=== Section Start ===
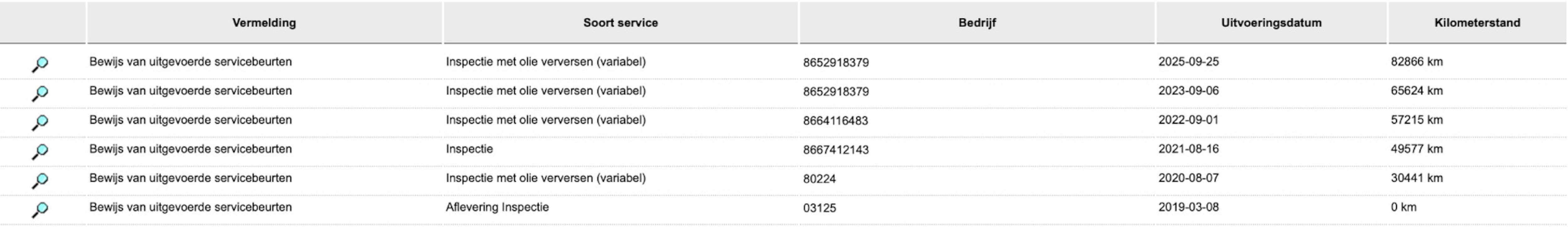Sort table by Bedrijf column
This screenshot has width=1568, height=227.
(x=976, y=23)
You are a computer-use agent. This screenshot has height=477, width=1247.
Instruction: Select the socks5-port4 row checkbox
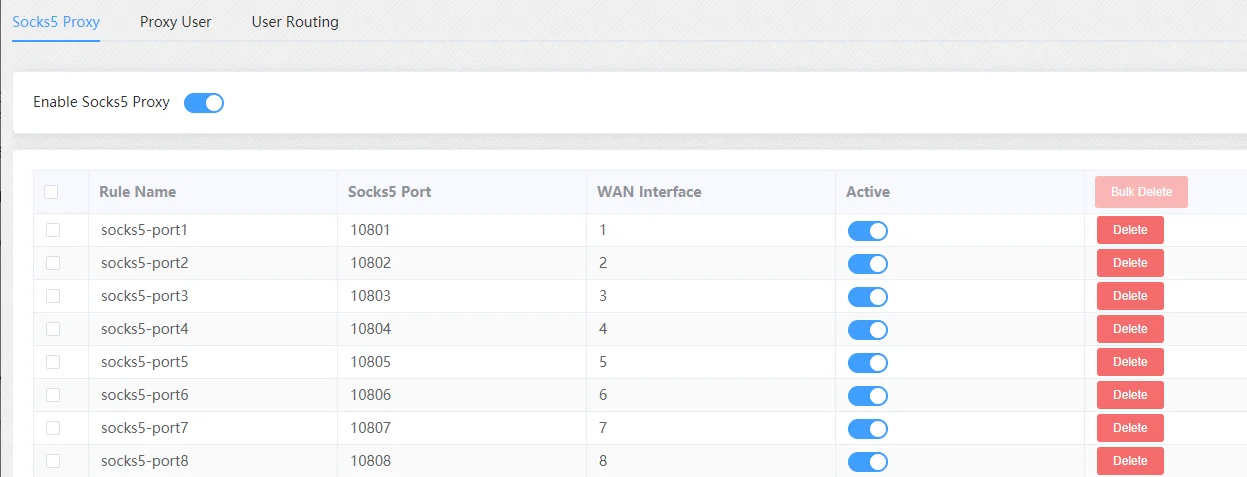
=== Section End ===
### Brief
The expected output is the run of lines from the one containing "You are a computer-use" to the last line of the listing above, both included, word for word and free of pictures.

### Answer to the problem
You are a computer-use agent. This screenshot has height=477, width=1247.
Instruction: Select the socks5-port4 row checkbox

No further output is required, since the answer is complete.